> [Description of the task]: In the records below, find the line containing "This screenshot has" and the line containing "Image resolution: width=980". Give again exactly those lines and every line between them, omitting the pictures.

> [Material to process]:
►

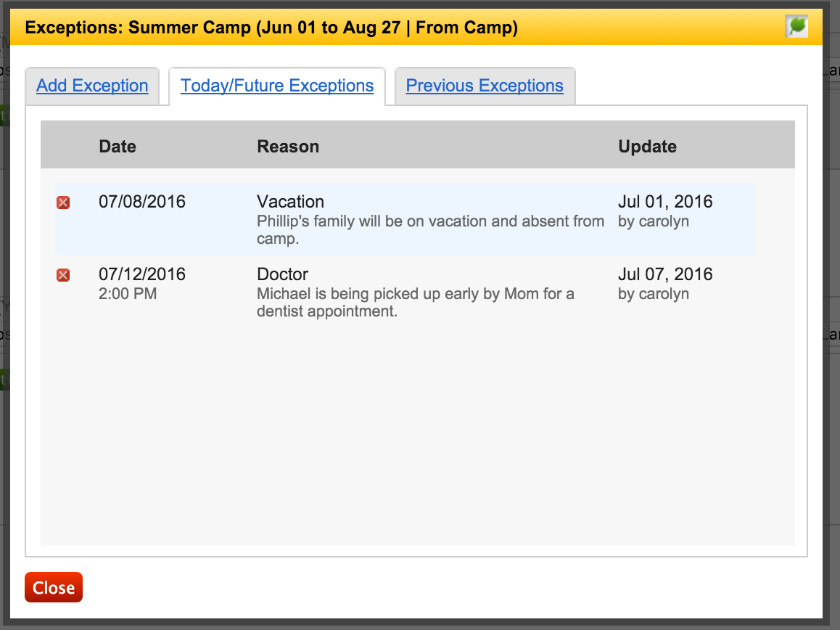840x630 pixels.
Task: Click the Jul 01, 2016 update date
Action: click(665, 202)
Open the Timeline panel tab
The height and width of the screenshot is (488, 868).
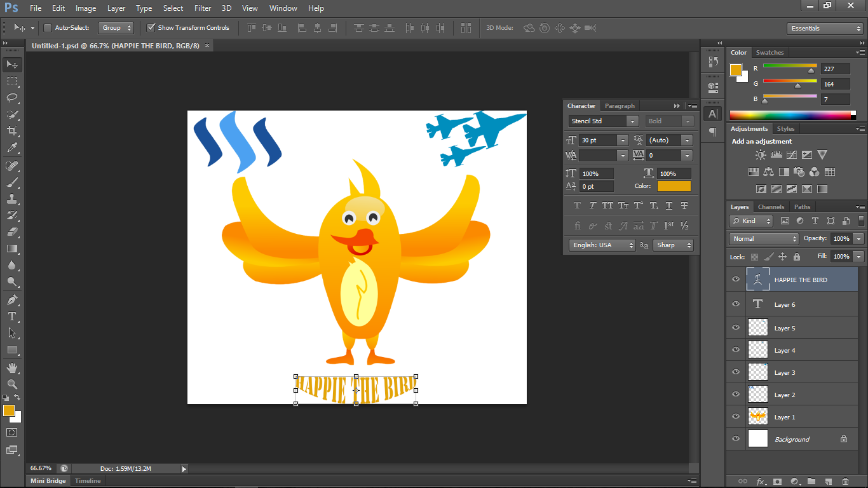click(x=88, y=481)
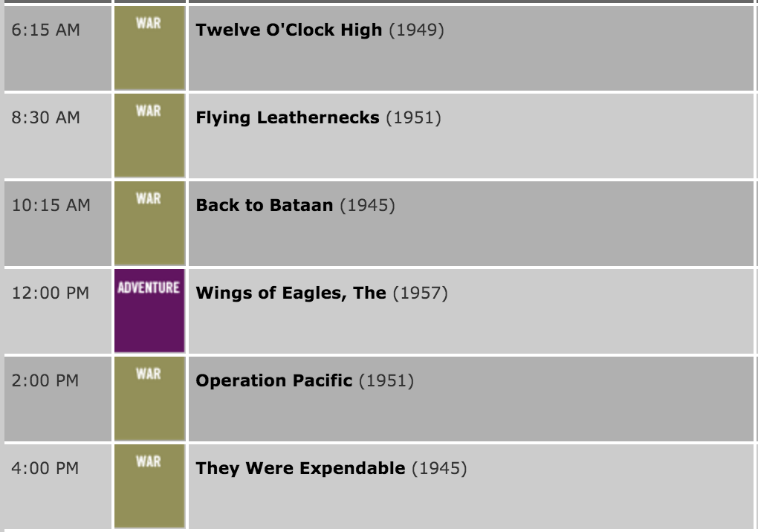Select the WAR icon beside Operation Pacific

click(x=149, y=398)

◄
►

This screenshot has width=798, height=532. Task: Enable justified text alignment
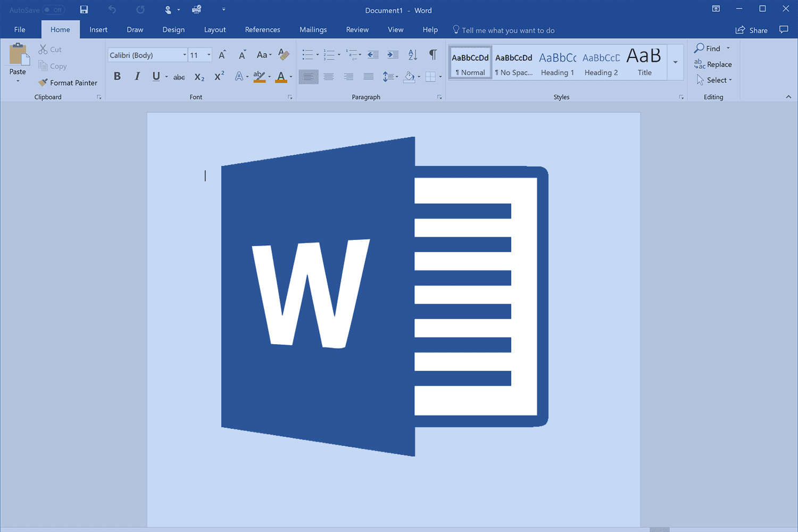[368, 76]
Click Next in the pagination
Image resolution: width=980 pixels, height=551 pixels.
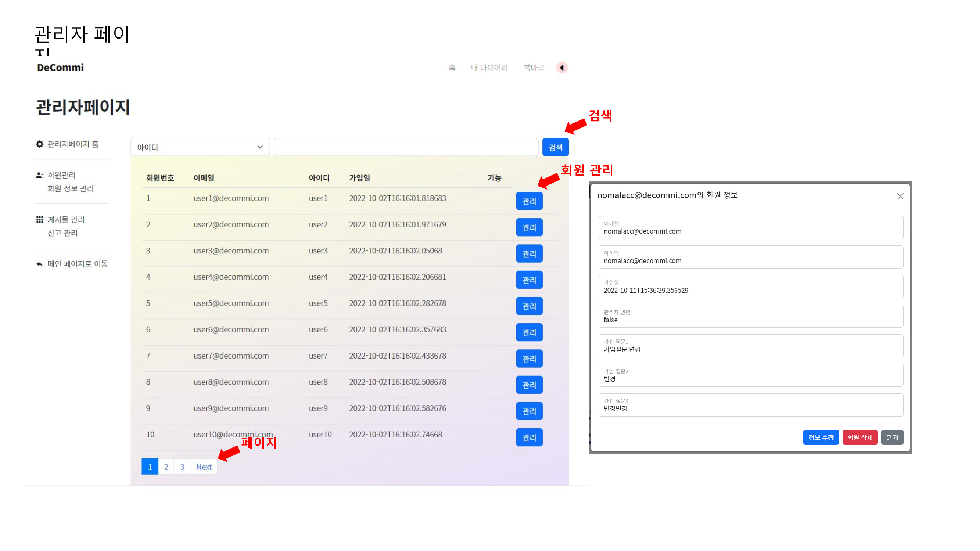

◄

> [Response area]:
This screenshot has width=798, height=532. Task: Enable justified text alignment
[368, 76]
Click Next in the pagination
Image resolution: width=980 pixels, height=551 pixels.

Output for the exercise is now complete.